§ What you will do: Retype the listing below line for line, but only from the line with "Task: Click the Back" down to the line with "Given: Add a new scene with the plus icon", inclusive. Pictures stay out.
** Data extract follows **
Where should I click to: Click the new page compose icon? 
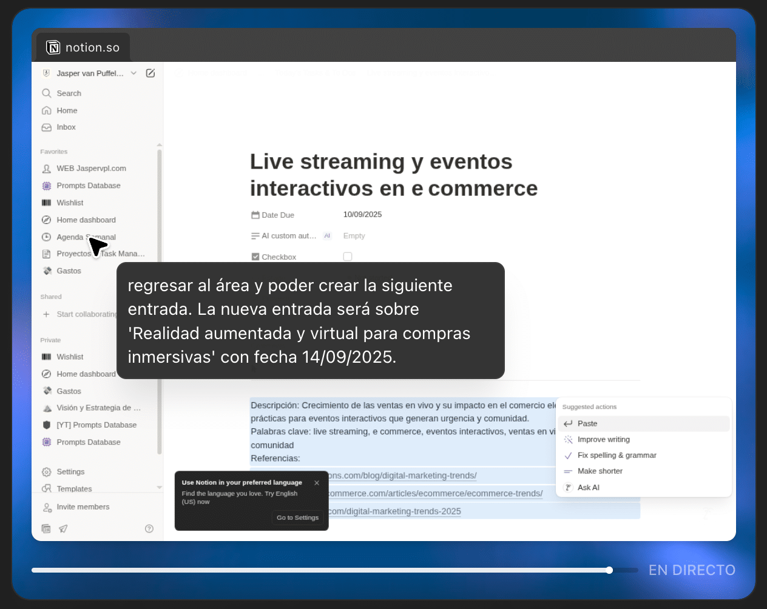click(150, 73)
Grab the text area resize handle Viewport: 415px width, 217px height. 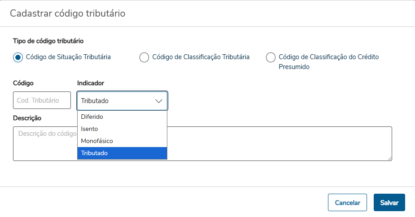(389, 158)
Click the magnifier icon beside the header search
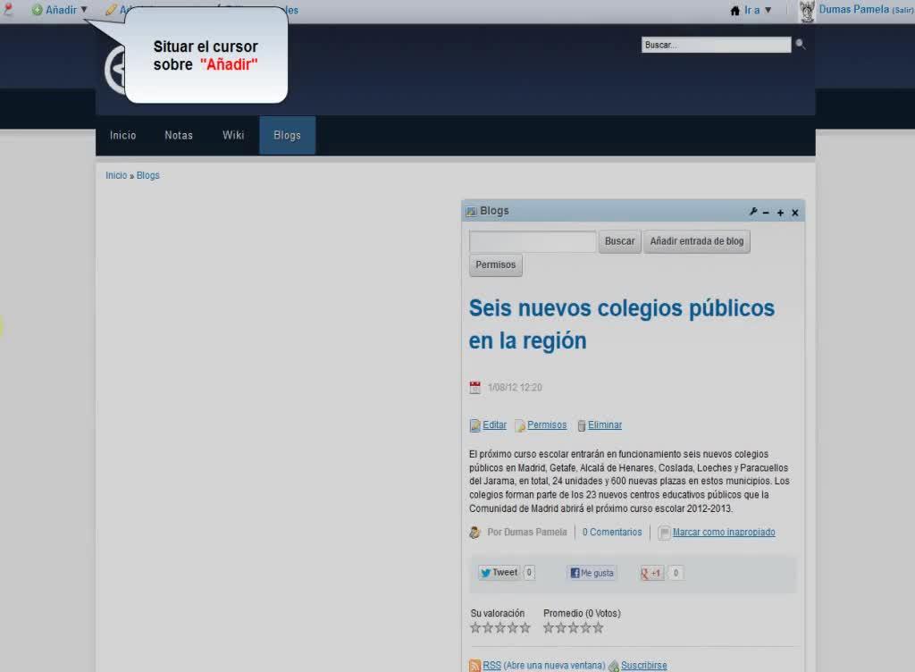 click(x=800, y=44)
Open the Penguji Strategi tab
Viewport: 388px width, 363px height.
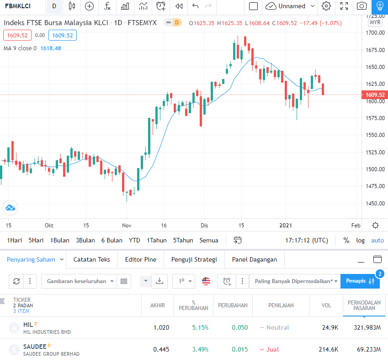click(x=194, y=259)
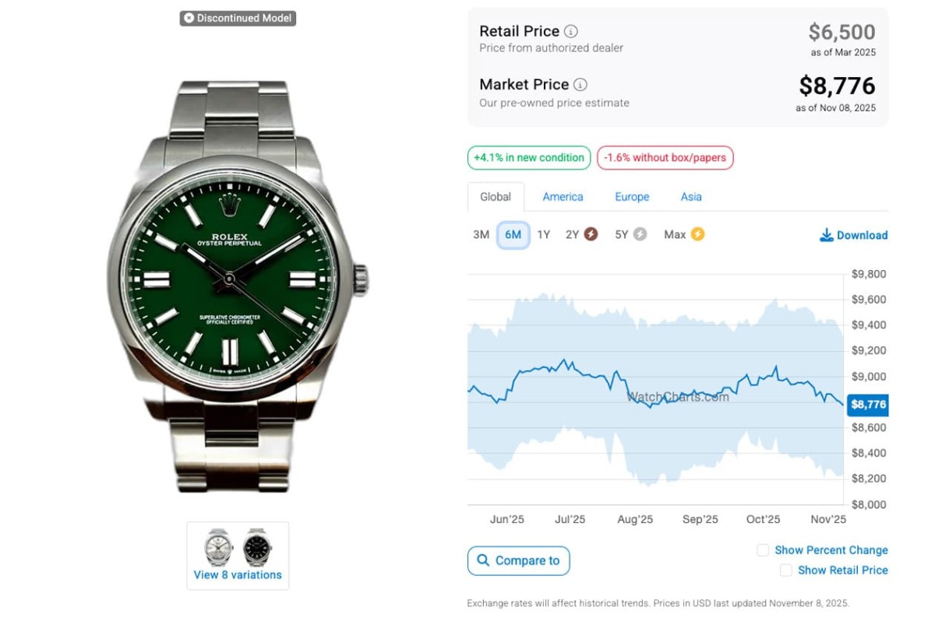
Task: Click the yellow lightning icon beside Max
Action: pos(697,234)
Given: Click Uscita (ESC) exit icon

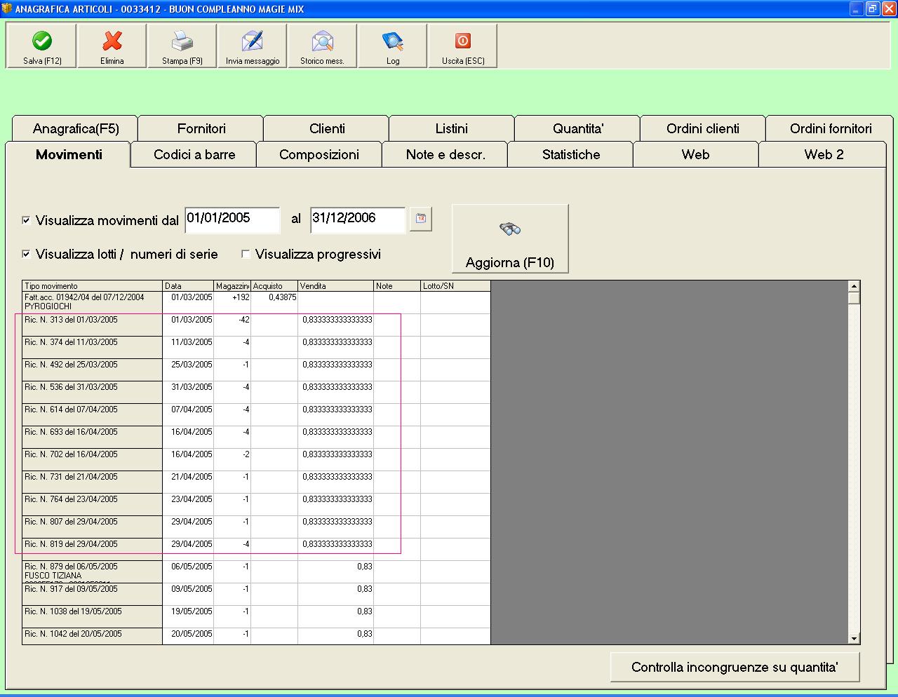Looking at the screenshot, I should (x=463, y=42).
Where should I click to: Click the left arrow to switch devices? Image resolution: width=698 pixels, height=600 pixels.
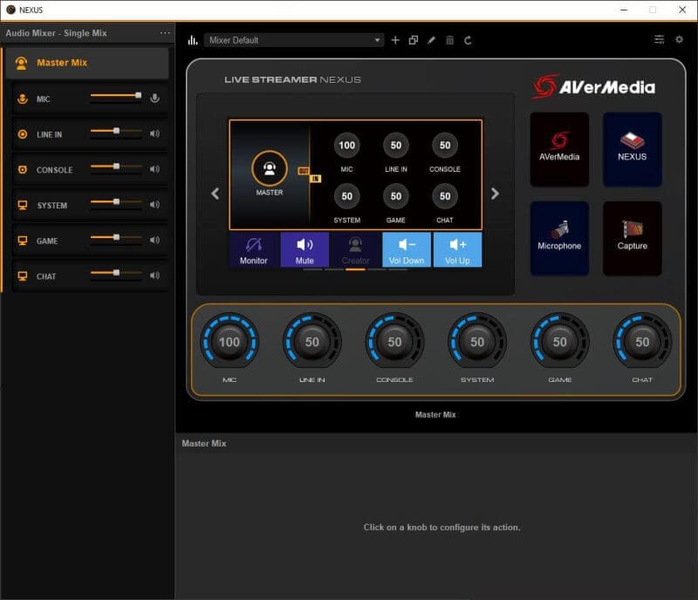pyautogui.click(x=215, y=194)
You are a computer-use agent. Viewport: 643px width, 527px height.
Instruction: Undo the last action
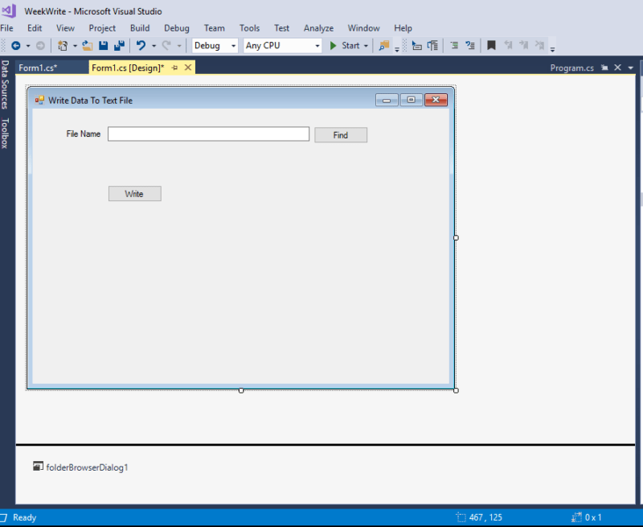click(141, 46)
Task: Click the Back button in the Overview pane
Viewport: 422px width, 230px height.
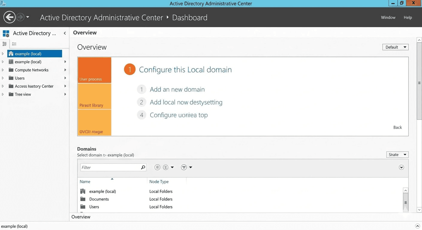Action: click(x=397, y=127)
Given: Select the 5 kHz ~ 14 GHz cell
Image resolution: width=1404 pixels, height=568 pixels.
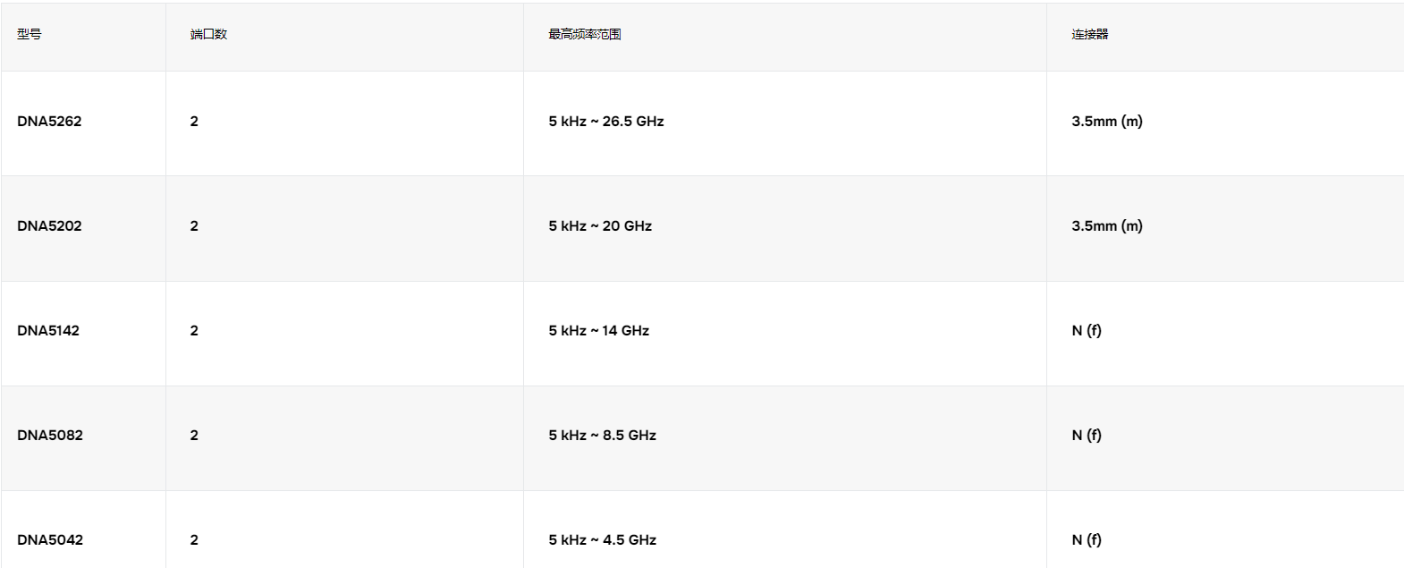Looking at the screenshot, I should pos(599,331).
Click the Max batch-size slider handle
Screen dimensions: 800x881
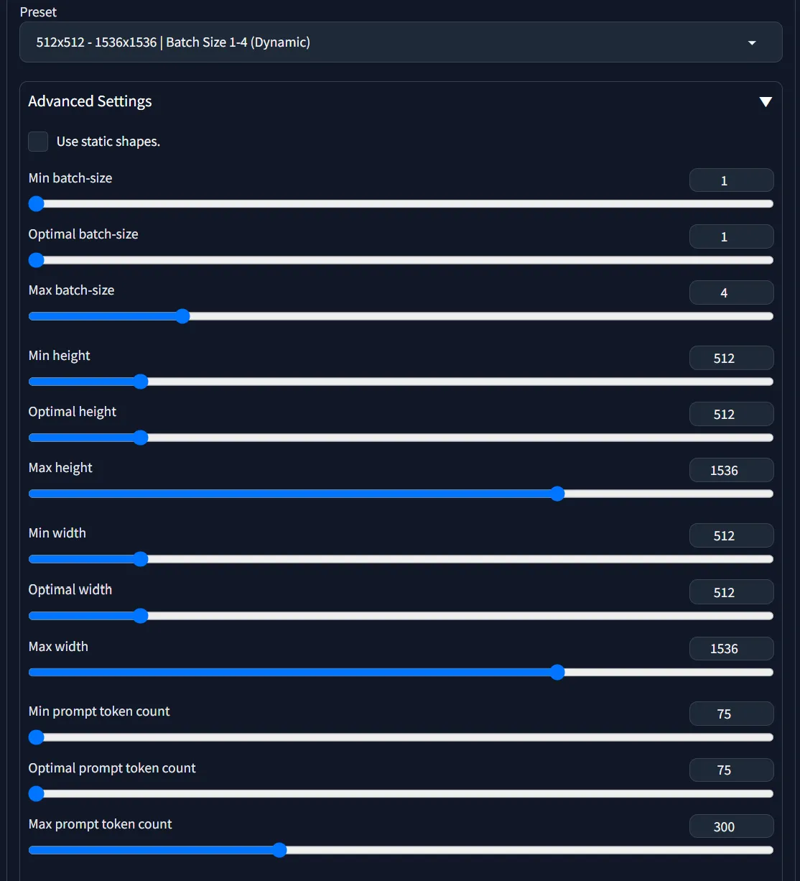[x=183, y=316]
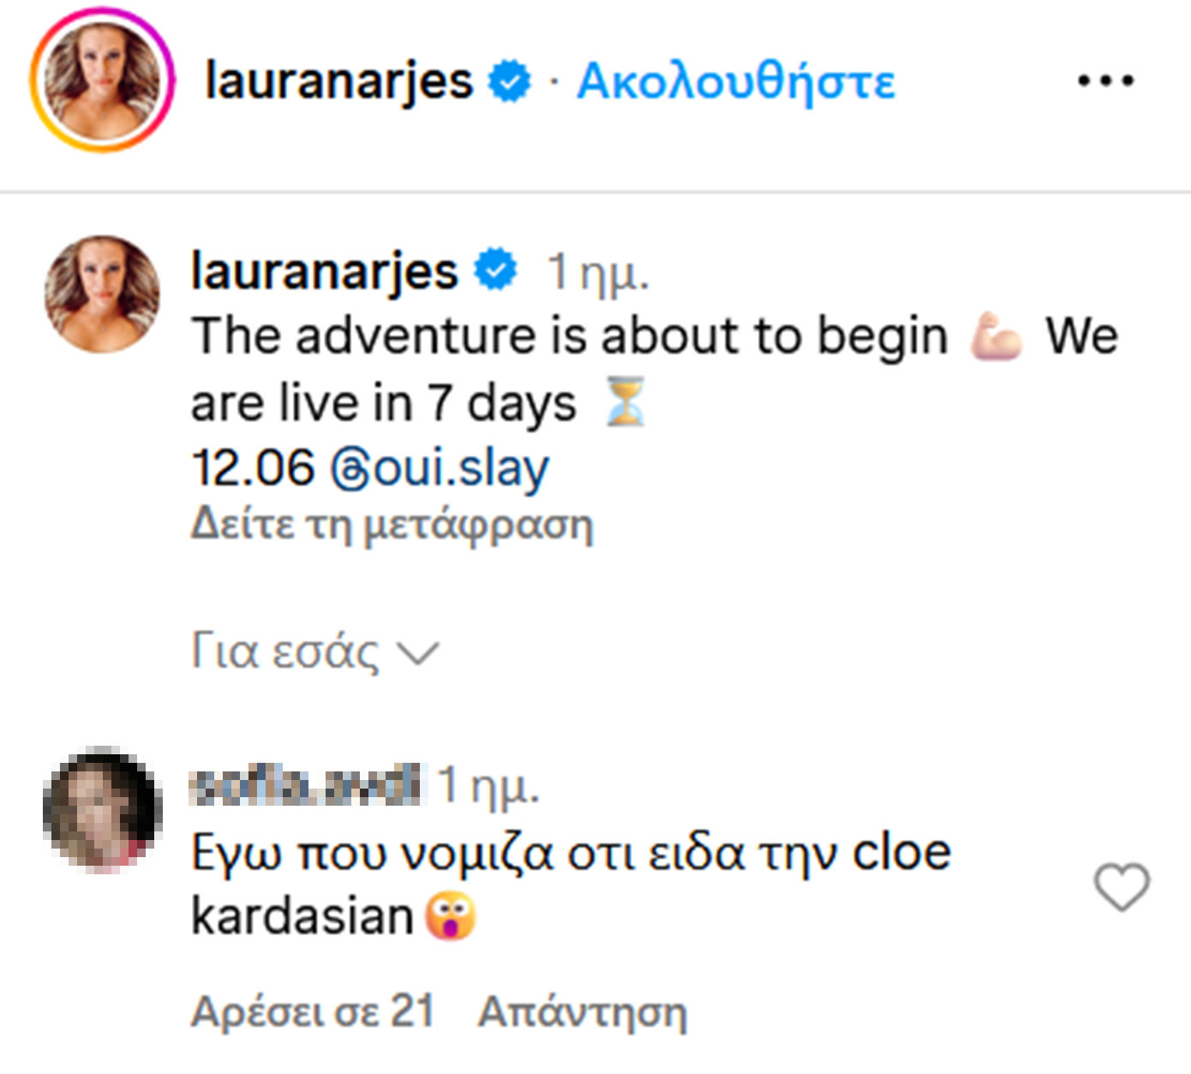
Task: View likes via Αρέσει σε 21
Action: 313,1011
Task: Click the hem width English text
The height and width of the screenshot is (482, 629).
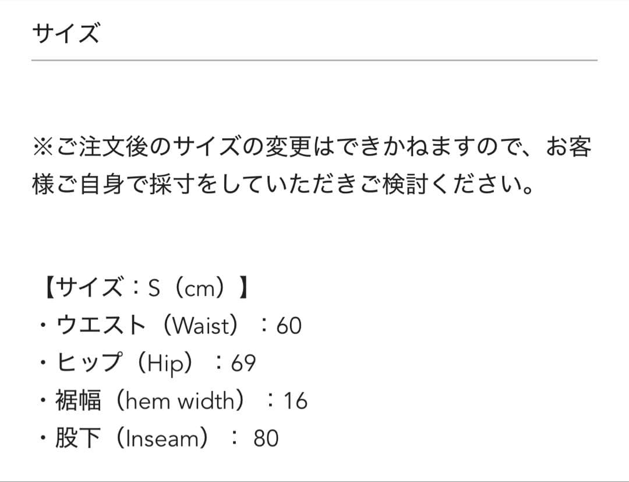Action: tap(180, 401)
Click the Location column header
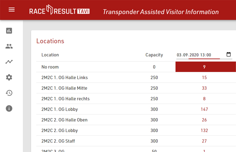Viewport: 236px width, 152px height. [x=50, y=55]
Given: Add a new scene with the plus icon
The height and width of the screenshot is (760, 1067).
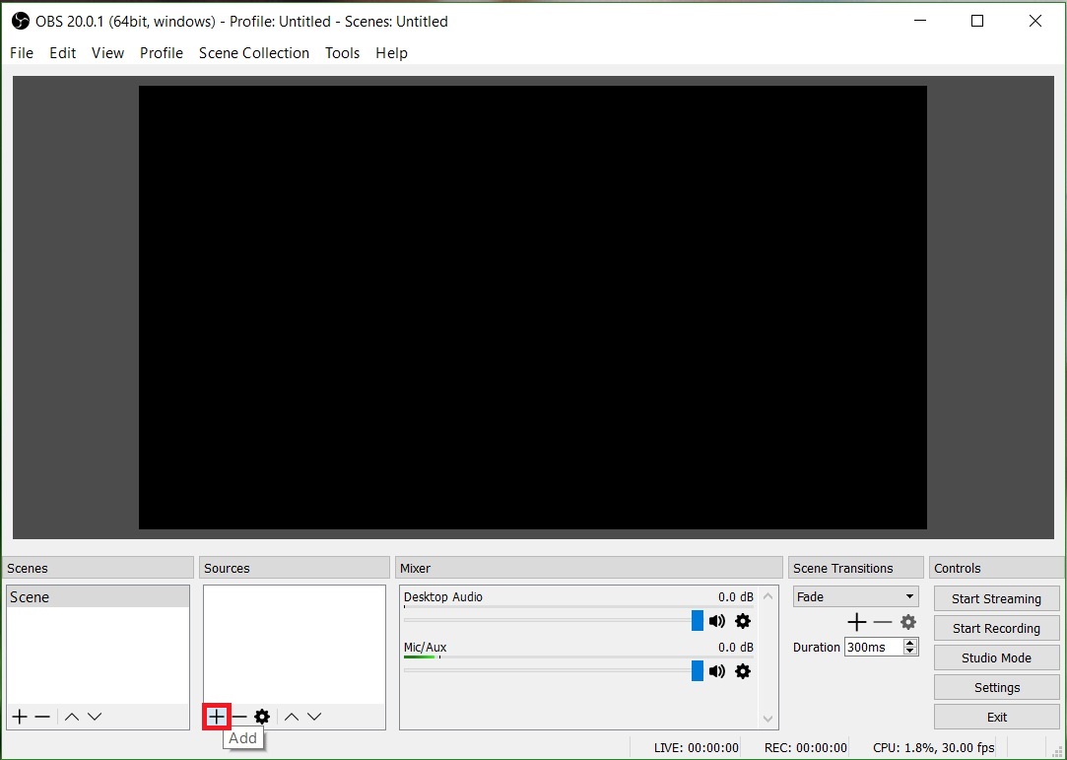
** End of Data extract **
§ Solution to this task:
Task: Click the Back button in the Overview pane
Viewport: 422px width, 230px height.
Action: click(x=397, y=127)
Given: Select the 5 kHz ~ 14 GHz cell
Image resolution: width=1404 pixels, height=568 pixels.
Looking at the screenshot, I should pos(599,331).
Click the Max batch-size slider handle
Screen dimensions: 800x881
[x=183, y=316]
Task: View likes via Αρέσει σε 21
Action: 313,1011
Task: Click the hem width English text
The height and width of the screenshot is (482, 629).
Action: tap(180, 401)
Click the Location column header
Viewport: 236px width, 152px height. [x=50, y=55]
Given: Add a new scene with the plus icon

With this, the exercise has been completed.